Подошла Валя. Платок она сняла, и русые, сведенные в кичу волосы придавали ее простенькому личику выражение потерянности.
— Илья Викторович, я должна вам показать… — она потянула Гулевского в смежную, крохотную комнатку, подвела к подвешенным над письменным столом книжным полкам, одна из которых — он сразу увидел — была уставлена его книгами: монографиями, пособиями, из-за которых топорщились юридические журналы с его статьями.
— Не знаю, как быть с этим, — неловко произнесла Валя. — Я съезжаю к маме. У нее лишнего места нет. К тому же я-то не юрист. Костя сказал, что собрал все ваши публикации.
— Отдай в библиотеку, — невнимательно посоветовал Гулевский.
Валя удивилась:
— Удобно ли? Все-таки дарственные.
«Дарственные»?! — Гулевский потянулся к полке. Снял одну, раскрыл, следом, задрожавшей рукой, — другую, наугад — третью. На титульном листе каждой книги стоял авторский экслибрис: посвящение от отца сыну. «Учись, балбес! Наука ждать не станет». Или — «Моему единственному, любимому сыну — с надеждой и упованием», «Костику от отца — свершая, свершишься».
— Что-то не так? — Валя, заметив, как перекосило его лицо, встревожилась.
— Все так, — прохрипел Гулевский. Все было так, за одним исключением. Он не дарил книги сыну и не писал посвящения. Все эти надписи сочинялись самим Костей — еще в школе сын часами старательно копировал отцовский почерк.
— Долго собирал? — он отвел глаза, чтоб не выдать себя.
— Всякий раз от вас возвращался с новой книгой.
«Всякий раз»… Полка едва вмещала книги, журналы. Меж тем виделись они с сыном мельком, хорошо, если два раза в год.
Гулевский ухватил себя за глотку, чтоб не зарыдать, но почувствовал, что не в силах сдержать подступившую истерику, и — опрометью бросился из квартиры. Что-то крикнула вслед перепуганная Валя, кто-то пытался удержать его в прихожей, но он вырвался. Кто-то — как будто Егор Судин — с одеждой в руке нагнал на улице — и заставил-таки натянуть пальто и шапку. Хотел проводить. Но Гулевский грубо избавился от навязчивого провожатого, забежал в ближайшую подворотню и, более не сдерживаясь, закричал в голос. Кричал, зажимая рот, чтоб не переполошить темный, равнодушный к нему двор, и мерно бился головой о крышку помойки.
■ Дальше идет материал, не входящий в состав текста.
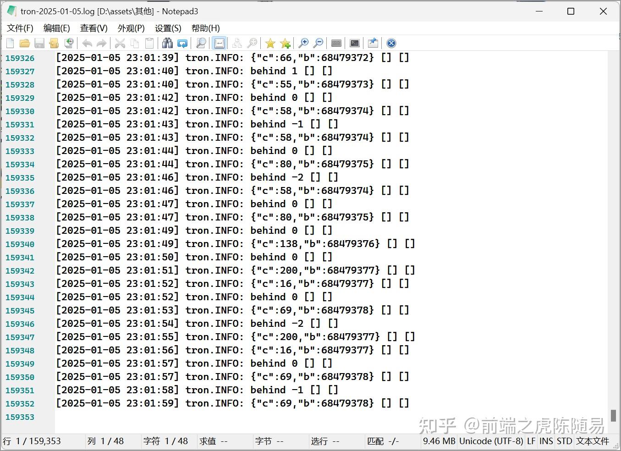Zoom in with the magnifier plus icon

coord(304,43)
Ему сделалось воистину худо.
Только что он потерял сына во второй раз. На кладбище он хоронил человека, рожденного от него, но жившего своей жизнью, своими, чуждыми Гулевскому интересами. Было его безумно жалко. Но все-таки то был родной по крови, но чужой по духу человек. И это несколько смягчало горечь утраты. И вдруг оказалось, что все не так.
Все эти годы рядом метался лишенный родительской любви мальчишка. Пытавшийся добиться от черствого, кичливого отца уважения, заслужить его одобрение. И что встречал? В мозгу Гулевского с фотографической ясностью воспроизводились их редкие встречи, робкие фразы сына, собственные язвительные ответы, колкие насмешки. Чванливый самодур, не способный разглядеть родную, трепетную душу. Как же печет сердце!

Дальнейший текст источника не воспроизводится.